Ancora oggi la Nadia del Belvedere di Mazzetti nei suoi "Ricchi e poveri" unisce i proletari fagioli ai nobili cappelletti emiliani. Parliamo tuttavia di una cucina povera, con pochi frutti del mare e della terra ma che combinati insieme ci fanno chiedere ancora una volta se la cucina, anche la più semplice, sia davvero un'arte. Le ricette del Polesine non sono mai quelle dei libri, ma raccontano cibi e modi alimentari. Stanno nascendo molti agriturismi ricavati da edifici rurali, e quasi dovunque viene offerta la cucina locale.



Ma ci sono anche dimore di charme come la settecentesca villa Cà Zen, dove Lord Byron visse una contrastata storia d'amore con la bella diciottenne Teresa, maritata a un attempato nobiluomo. Imperdibile è la visita al Museo Regionale della Bonifica Cà Vendramin, in un ex impianto idrovoro a vapore, con una ciminiera alta 60 metri. Gigantografie e foto d'epoca raccontano la storia del Polesine, spesso al centro di contese tra grandi dinastie, e soprattutto della potente Serenissima che nel 1604 riuscì a deviare il corso del fiume per evitare l'interramento di Venezia che avrebbe decretato la fine dei commerci.

Gran parte delle terre del Polesine non hanno più di 400 anni, nate proprio per i depositi del fiume, contese per la loro fertilità dalle grandi famiglie venete. Per un viaggio nel gioco e nella fantasia impossibile non visitare a Bergantino, il Museo storico ella giostra e dello spettacolo popolare. Curato da un esperto, Tommaso Zaghini, e da un gruppo di volontari, raccoglie burattini, organetti, pianole e attrezzature i suonatori ambulanti di un tempo perfettamente funzionanti.
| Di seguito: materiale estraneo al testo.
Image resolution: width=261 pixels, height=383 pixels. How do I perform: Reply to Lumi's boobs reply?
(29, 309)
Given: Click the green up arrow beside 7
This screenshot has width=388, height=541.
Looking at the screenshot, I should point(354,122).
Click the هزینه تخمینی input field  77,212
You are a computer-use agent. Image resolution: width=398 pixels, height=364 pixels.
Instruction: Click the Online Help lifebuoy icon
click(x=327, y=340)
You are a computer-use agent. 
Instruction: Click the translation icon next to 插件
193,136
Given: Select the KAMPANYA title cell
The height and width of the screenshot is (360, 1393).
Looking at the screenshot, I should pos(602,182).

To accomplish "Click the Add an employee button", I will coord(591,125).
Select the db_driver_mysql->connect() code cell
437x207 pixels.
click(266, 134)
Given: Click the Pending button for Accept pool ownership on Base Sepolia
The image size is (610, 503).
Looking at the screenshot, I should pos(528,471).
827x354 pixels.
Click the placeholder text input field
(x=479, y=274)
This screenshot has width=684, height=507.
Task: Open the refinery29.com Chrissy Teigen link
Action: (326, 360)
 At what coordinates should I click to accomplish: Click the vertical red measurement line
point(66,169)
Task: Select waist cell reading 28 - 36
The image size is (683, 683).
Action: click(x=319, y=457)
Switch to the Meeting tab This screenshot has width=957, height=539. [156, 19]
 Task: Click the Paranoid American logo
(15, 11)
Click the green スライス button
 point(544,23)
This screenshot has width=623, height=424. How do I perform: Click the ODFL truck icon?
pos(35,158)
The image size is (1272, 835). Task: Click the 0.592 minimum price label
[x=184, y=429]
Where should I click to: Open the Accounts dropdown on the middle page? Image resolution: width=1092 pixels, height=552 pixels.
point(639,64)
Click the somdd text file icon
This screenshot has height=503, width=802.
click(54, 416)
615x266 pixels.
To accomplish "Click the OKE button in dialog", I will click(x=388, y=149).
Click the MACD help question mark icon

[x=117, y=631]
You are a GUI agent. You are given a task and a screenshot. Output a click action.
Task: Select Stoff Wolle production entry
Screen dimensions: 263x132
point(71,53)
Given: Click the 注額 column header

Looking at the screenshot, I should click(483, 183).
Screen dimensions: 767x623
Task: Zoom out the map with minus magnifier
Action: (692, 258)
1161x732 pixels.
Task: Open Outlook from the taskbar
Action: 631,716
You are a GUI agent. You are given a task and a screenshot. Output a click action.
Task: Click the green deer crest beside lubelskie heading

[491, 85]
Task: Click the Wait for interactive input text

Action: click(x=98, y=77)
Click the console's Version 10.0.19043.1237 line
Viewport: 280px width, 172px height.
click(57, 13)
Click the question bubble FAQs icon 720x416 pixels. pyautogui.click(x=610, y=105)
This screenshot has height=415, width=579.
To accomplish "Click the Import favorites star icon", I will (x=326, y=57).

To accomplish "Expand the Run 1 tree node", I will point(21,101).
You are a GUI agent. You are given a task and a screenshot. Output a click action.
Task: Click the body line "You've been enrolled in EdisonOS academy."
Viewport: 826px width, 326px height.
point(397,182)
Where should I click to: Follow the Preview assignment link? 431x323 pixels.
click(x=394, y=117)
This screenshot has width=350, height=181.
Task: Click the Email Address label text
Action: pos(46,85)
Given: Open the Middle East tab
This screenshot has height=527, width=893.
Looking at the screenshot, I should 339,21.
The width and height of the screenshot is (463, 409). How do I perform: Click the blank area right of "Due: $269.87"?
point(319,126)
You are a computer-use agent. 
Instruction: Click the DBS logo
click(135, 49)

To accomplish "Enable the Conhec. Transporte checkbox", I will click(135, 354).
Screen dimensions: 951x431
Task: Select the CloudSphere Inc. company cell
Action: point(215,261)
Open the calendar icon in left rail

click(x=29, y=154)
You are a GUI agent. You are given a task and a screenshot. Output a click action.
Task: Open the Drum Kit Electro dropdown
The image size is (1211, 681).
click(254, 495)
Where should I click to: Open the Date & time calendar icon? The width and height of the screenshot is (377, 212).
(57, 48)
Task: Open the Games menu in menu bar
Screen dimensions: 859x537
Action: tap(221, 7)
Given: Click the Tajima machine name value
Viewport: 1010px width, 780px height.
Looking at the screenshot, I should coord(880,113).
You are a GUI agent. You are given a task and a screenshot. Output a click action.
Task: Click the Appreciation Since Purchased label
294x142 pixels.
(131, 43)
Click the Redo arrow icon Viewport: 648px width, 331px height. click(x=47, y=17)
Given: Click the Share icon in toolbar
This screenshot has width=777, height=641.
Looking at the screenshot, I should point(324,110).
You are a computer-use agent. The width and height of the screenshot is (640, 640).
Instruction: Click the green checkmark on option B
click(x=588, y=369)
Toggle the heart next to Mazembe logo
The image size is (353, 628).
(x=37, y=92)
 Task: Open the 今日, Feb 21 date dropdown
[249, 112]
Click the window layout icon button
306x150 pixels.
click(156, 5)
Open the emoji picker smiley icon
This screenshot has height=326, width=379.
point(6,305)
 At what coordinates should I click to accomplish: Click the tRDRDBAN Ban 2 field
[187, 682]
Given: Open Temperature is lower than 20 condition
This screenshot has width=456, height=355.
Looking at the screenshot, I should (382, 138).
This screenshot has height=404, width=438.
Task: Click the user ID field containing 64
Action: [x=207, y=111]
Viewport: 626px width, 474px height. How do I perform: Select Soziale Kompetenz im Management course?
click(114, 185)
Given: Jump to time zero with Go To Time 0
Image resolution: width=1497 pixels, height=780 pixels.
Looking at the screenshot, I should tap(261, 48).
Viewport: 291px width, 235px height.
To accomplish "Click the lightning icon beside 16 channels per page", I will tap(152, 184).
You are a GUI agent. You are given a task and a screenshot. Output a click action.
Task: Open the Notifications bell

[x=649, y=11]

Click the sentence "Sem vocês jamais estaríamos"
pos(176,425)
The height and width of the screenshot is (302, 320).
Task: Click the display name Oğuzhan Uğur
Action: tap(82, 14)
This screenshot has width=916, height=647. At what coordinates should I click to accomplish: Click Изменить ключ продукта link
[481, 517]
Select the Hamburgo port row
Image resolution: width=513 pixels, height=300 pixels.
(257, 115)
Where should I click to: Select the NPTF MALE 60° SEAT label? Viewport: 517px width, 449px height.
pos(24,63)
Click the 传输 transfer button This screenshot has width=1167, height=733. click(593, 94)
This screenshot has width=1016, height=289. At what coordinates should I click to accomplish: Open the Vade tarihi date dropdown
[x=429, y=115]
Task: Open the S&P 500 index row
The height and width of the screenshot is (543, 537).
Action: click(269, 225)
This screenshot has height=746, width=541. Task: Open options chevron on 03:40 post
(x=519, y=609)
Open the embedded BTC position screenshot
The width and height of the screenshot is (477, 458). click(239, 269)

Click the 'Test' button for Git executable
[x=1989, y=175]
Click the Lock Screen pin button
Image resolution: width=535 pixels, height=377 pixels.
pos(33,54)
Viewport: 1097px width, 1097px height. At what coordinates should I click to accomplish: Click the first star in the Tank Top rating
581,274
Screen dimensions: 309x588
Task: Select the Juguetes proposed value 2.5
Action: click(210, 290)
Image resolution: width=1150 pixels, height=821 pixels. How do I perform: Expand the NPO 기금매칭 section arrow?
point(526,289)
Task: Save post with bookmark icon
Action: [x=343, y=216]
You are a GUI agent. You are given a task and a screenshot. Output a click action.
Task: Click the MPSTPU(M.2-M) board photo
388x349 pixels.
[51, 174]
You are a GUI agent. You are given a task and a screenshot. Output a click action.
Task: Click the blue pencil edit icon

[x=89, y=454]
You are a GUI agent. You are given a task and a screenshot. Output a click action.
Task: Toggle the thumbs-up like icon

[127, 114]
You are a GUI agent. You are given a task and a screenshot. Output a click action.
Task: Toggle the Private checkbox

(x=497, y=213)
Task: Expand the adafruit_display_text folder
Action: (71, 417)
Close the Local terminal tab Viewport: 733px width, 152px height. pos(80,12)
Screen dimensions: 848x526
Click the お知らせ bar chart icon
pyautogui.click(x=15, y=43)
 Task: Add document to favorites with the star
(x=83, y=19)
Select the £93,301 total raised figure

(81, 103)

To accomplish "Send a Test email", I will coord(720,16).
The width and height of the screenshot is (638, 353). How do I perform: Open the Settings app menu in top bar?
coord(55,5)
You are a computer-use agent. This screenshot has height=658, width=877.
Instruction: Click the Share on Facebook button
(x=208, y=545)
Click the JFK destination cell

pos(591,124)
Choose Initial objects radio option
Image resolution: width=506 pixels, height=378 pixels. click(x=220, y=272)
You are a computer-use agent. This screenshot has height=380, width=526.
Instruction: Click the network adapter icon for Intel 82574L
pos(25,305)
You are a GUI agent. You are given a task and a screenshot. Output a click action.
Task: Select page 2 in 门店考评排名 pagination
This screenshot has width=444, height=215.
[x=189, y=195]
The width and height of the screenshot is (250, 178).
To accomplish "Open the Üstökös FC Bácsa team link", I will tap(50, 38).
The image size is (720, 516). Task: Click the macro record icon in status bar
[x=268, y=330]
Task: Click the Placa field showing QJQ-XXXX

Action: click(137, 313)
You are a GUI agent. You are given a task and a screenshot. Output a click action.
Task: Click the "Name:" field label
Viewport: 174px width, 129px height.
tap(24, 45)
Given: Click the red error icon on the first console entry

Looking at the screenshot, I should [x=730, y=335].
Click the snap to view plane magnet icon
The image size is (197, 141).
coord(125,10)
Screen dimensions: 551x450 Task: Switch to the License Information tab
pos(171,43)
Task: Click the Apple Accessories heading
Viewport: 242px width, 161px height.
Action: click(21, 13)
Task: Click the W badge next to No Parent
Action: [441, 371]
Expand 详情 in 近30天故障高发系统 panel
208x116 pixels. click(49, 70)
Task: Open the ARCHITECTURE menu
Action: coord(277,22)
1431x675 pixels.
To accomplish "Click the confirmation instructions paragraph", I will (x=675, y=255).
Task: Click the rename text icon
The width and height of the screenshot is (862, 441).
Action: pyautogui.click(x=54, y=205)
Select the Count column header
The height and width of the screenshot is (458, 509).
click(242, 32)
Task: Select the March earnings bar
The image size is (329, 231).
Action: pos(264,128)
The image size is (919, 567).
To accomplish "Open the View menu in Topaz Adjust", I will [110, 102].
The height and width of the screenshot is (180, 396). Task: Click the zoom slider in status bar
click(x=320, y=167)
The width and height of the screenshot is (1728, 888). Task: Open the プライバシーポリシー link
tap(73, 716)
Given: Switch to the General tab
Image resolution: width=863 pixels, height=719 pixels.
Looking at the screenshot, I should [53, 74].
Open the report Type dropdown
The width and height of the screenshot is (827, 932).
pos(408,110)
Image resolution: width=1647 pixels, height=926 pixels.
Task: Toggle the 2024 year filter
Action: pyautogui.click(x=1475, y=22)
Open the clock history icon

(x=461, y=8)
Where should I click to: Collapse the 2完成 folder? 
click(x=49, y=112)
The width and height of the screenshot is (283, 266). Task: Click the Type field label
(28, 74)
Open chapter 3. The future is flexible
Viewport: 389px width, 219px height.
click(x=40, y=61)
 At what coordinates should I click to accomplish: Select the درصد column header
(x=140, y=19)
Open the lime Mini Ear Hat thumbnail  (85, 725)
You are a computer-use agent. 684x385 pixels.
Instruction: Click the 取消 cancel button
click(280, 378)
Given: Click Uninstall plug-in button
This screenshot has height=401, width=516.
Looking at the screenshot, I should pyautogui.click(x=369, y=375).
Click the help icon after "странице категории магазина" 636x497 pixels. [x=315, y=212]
Moltissime le chiese, gli oratori e i luoghi di culto da visitare, come la Chiesa del Rosario e l'Oratorio di Polesella e le bellissime Villa Cà Rosetta e Villa Morosini. Il capoluogo, Rovigo, con i suoi edifici d'epoca racconta tutta la sua storia e importanti mostre sono organizzate a Palazzo Roverella. L'ultima, “Ossessione nordica” ha dato un grande contributo alla conoscenza della pittura italiana tra '800 e '900.